How can Minister Tweah even pretend that he was protecting ArcelorMittal and Liberian interests while simultaneously violating Liberian laws and collecting unlawful money from HPX, for which he has never accounted?

In March 2022, both Houses of the Legislature agreed and named members to a joint conference committee to solve outstanding issues in the 3rd AML agreement when they resume session.

But while the House was on break, the Executive through the office of the president re-called the House to act on a single agenda item- to reject the AML deal.

Tweah made no public comment in defense of Liberian of ArcelorMittal as the House rejected the AML agreement in total on March 28, 2022.

A few days later March 30, 2023, Samuel Tweah, the Minister of Justice and the National Investment Commission signed the problematic framework agreement with HPX giving the company the right to extend the railway facility from Yekepa to the Guinea-Liberia border and have access to the Yekepa-Port of Buchanan rail.

ON March 29, 2023, FrontPageAfrica reported that it had “gathered” that rejection of the AML deal by the House was “.. also intended to pave way for the coming in of High Power Exploration (HPX), an exploration company opting to carry out iron ore development in Nimba Guinea Mountains.

Readers will remember how Tweah, through his making, entered this clandestine HPX Framework Agreement that nearly landed Liberian into litigation. So, did Mr Tweah not know that signing the HPX framework agreement was illegal bearing in mind that the rail was still contracted to AML?

How could the Minister of Finance, Chairman of the NIC, the Ministers of Finance, Justice, and Lands, Mines & Energy sign a dubious Framework Agreement for HPX to use Liberian infrastructure already contracted to another company?

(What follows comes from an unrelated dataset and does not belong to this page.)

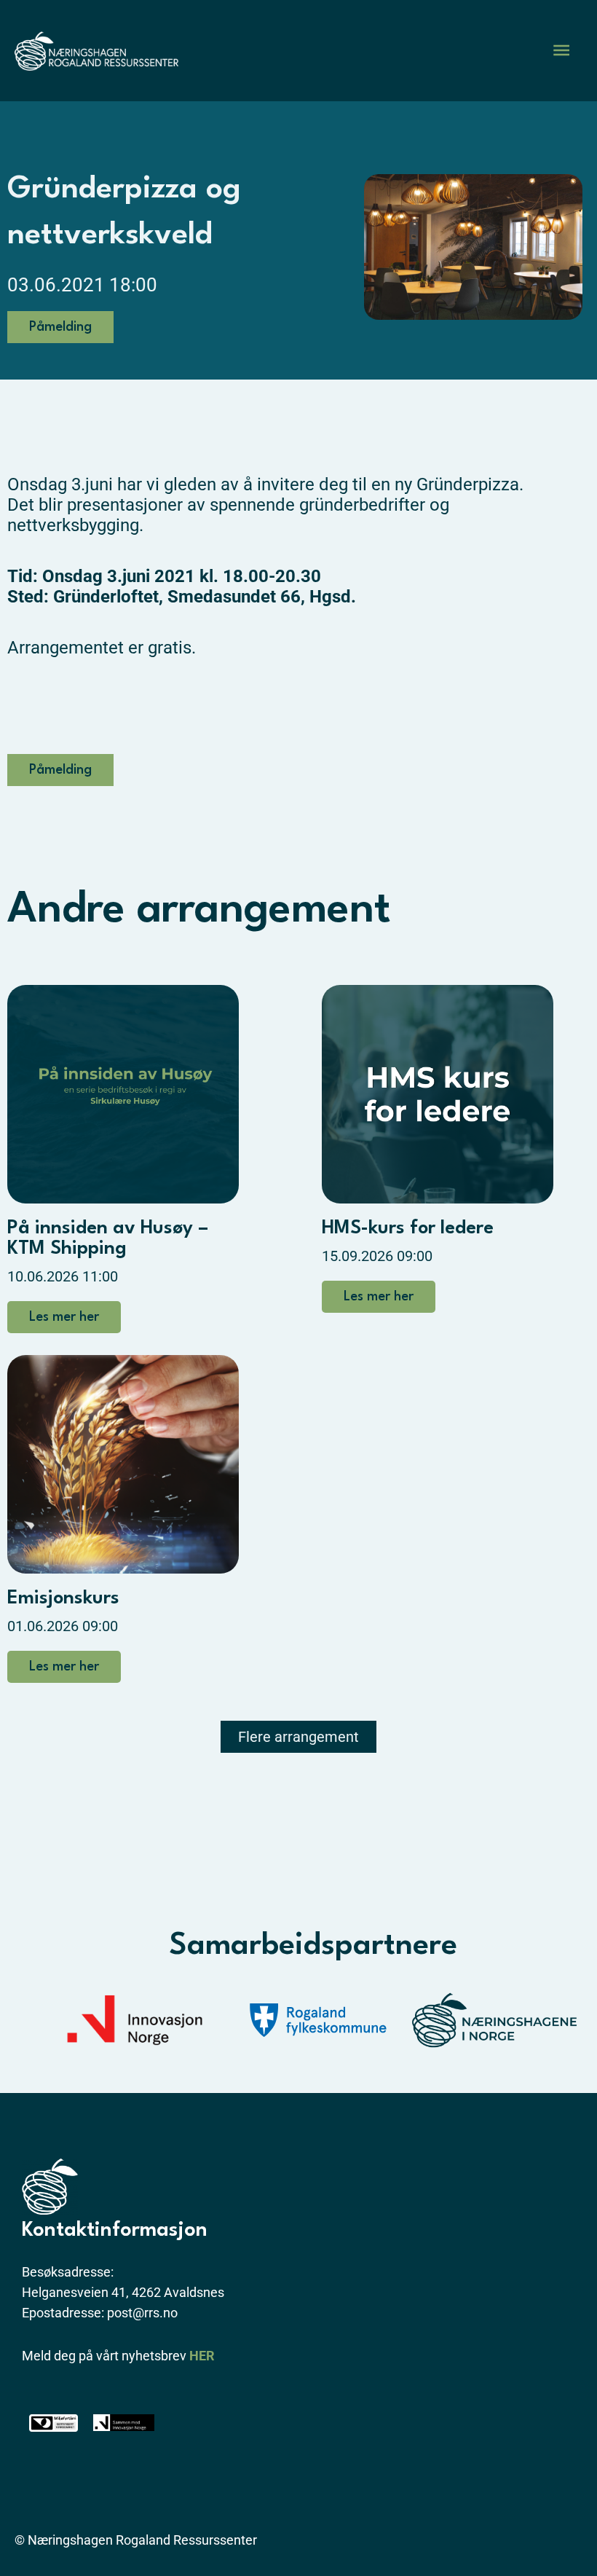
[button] (298, 1737)
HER (202, 2355)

Tweah’s conduct was intentional, as the framework document for which HPX paid $37 million did not give HPX rights to any government assets but a roadmap to a concession agreement, which requires legislative ratification. Sadly, the roadmap agreement for HPX never reached the legislature as Tweah was collecting money for a mere framework paper.

Tweah must realize that his reckless handling of state affairs nearly and could still land Liberia into litigation, as HPX has the right to sue the Liberian government given how much money Tweah collected from them by offering what they want.

Former Finance Minister Amara Konneh is asking the “54th Legislature to hold hearings into this” and ensure that the sanctioned Finance Minister is held to account.

To conclude, Tweah must take responsibility for his actions. He clearly violated Liberian law and took money from a company with no agreement with the government.

Tweah’s intentional conduct, signing a dubious HPX Framework Agreement without legislative ratification, raises concerns about his handling of state affairs for which he must stop the blame game and account.

Tweah must acknowledge the repercussions of his actions, including violating Liberian law and accepting money from a company without a government agreement.

Former Minister Amara Konneh calls on the 54th Legislature to hold hearings and ensure accountability for the sanctioned Finance Minister.